Presidente da Palmares e embaixador de Camarões se encontram para alinhar proposta do IV Fesman

O presidente da Fundação Cultural Palmares (FCP), Vanderlei Lourenço, foi recebido nesta segunda-feira (23) por Martin Agnor Mbeng, embaixador da República de Camarões no Brasil, para tratar do IV Festival Mundial das Artes Negras (Fesman). A razão do encontro foi propor que o embaixador seja o responsável por levar a proposta do Fesman aos países do Continente Africano, com objetivo que estes sejam parceiros na articulação e execução do Festival.

Mr Mbeng participará nesta quinta-feira ((26), de reunião junto a representantes de 35 países africanos, onde informará sobre a proposta apresentada por Lourenço. “Esperamos a maior adesão possível, pois, a cultura é uma expressão muito importante a um povo.
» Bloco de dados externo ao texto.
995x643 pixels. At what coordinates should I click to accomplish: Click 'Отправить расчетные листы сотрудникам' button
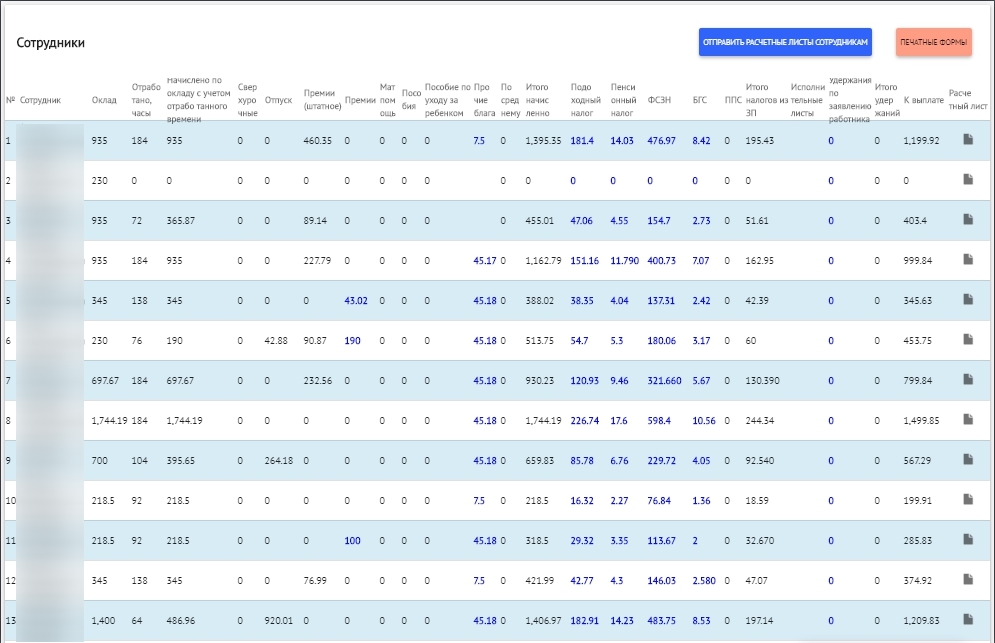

Assim, a relação entre o Brasil e a África deve ser compreendida como de grande relevância”, disse Mr Mbeng.

A ideia é que a próxima edição do evento aconteça no Brasil no próximo ano. “O Fesman será a grande ação da Palmares em 2020. Estamos otimistas, a previsão é que pelo menos 20 estados brasileiros, além de países africanos e de outros continentes participem conosco”, afirma Lourenço.

Kátia Cilene Martins, coordenadora-geral do Centro Nacional de Informação e Referência da Cultura Negra (CNIRC) da FCP, e, Carolina Petitinga, coordenadora de Estudos e Pesquisa, acompanharam o presidente. Segundo elas, é gratificante constatar a grande receptividade da proposta. “Será um importante canal de intercâmbio e de reconhecimento internacional das artes negras”, destaca Katia.

Até novembro, outras reuniões ocorrerão com o objetivo de efetivar as parcerias para que o IV Fesman ocorra. “Esses encontros são importantes para que possamos visualizar a concretização deste grande Festival”, ressalta Carolina.

FESMAN – O Fesman é a maior reunião das artes e da cultura negra do mundo. O evento foi idealizado há cinco décadas por Léopold Sédar Senghor, político, escritor e presidente do Senegal de 1960 a 1980. No período entre as duas Guerras Mundiais, juntamente ao poeta antilhano Aimé Césaire, conceituou o termo “negritude”, dando origem ao movimento literário que exaltava a identidade negra em sua época.

A primeira edição do Fesman foi realizada em 1966, em Dacar, no Senegal, com o tema Significado das Artes e Cultura Negra na vida dos Povos e para os Povos. Outras duas edições aconteceram em 1977 na Nigéria e em 2011 novamente em Senegal. Nesta última, o Brasil foi convidado de honra do Festival. O terceiro Fesman uniu 80 países que, em duas semanas apresentaram, apoiaram e/ou prestigiaram expressões negras como Arquitetura; Artes e Artefatos Antigos; Artesanato; Artes contemporâneas; Cinema; Culturas Urbanas; Dança; Design; Literatura; Moda; Música; e Teatro.

Do encontro cultural entre nações participam, não somente Brasil e África, mas também países convidados, de outros continentes, que reconhecem os valores por trás das artes negras.